If the US banking system starts failing, it absolutely should affect USD stable coins backed by exactly this banking system.
The USD is entirely unaffected. Some deposits at certain banks are affected for large (mostly professional) holders. Retail investors will be made whole (up to 250k), thanks to this banking regulation thingy you might have heard of.
USDC is meant to mirror the USD (sure, with its concomitant FX and inflation risk), but it is certainly not meant to introduce credit risk vis-à-vis some bank most people hadn't heard of last week.
The value of one USD stablecoin (measured e.g. in various commodities) might well go down, but the redeemability for one USD never should, regardless of the economic environment.
So, the "C" makes USD exposure available to anyone worldwide, assuming you have e.g. an Ethereum wallet.
Though that seems to have been the problem here.

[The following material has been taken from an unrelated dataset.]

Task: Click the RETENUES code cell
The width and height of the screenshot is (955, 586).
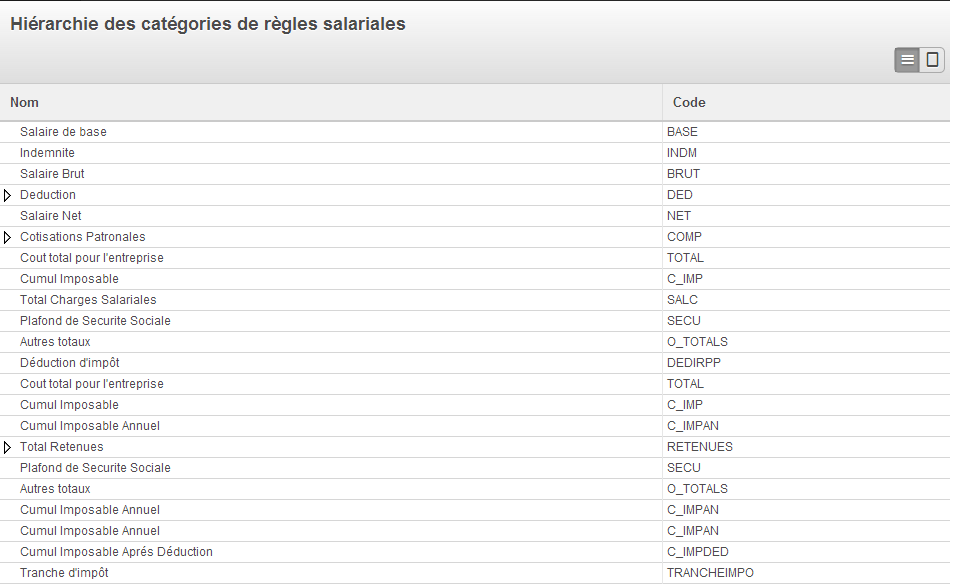Action: click(699, 447)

The original idea with a 100% collaterilised peg was that the entire reserve would be cash. Somewhere along the way treasury bonds were considered cash equivalent. Which on the face of it seems sort of reasonable but clearly they do have a different risk and liquidity profile. This allows the centre consortium to earn a yield.
So I'm not sure I think a USDC is a dollar, but also I'm not sure it's particularly different to what banks do with deposits to earn a yield.
One difference is you can reinvest the same USDC to earn a yield while the underlying backing USD also earns centre a yield.
And if only we're true to the "original idea" (whatever that might be). As seen with lots of coins / exchanges it's been a front to do something else.
What is cash? Banknotes? You can't store 500 million pieces of $100 banknotes easily or safely.
Cash usually refers to deposits at accredited financial institutions like banks. Effectively this is an amount of money that the bank owes to Circle. The bank deposits money elsewhere, and the central place where all the money is distributed is the Federal Reserve Bank, the central bank of USA, that can never go bankrupt. OTOH, treasury bond is money that US Treasury owes to Circle, so they are not fundamentally different than cash, and in some cases it's even safer since US Treasury bonds are usually regarded risk-free.
Obviously people differ as to the utility of those applications but that's what the "C" gets you. You can do those things if you want to. Of course there's quite a lot you can do with actual dollars that you can't do with USDC so you give up a lot also.
[1] https://ethereum.org/en/developers/docs/standards/tokens/erc...
This is not a symptom of a stable banking system. It's a symptom of the banks having a disturbing amount of power over the government, which is not a good thing. They were able to conduct what is essentially fraud at a massive scale with impunity because they knew the gov would bail them out when shit hit the fan.
I really don't understand what's so "stable" about this.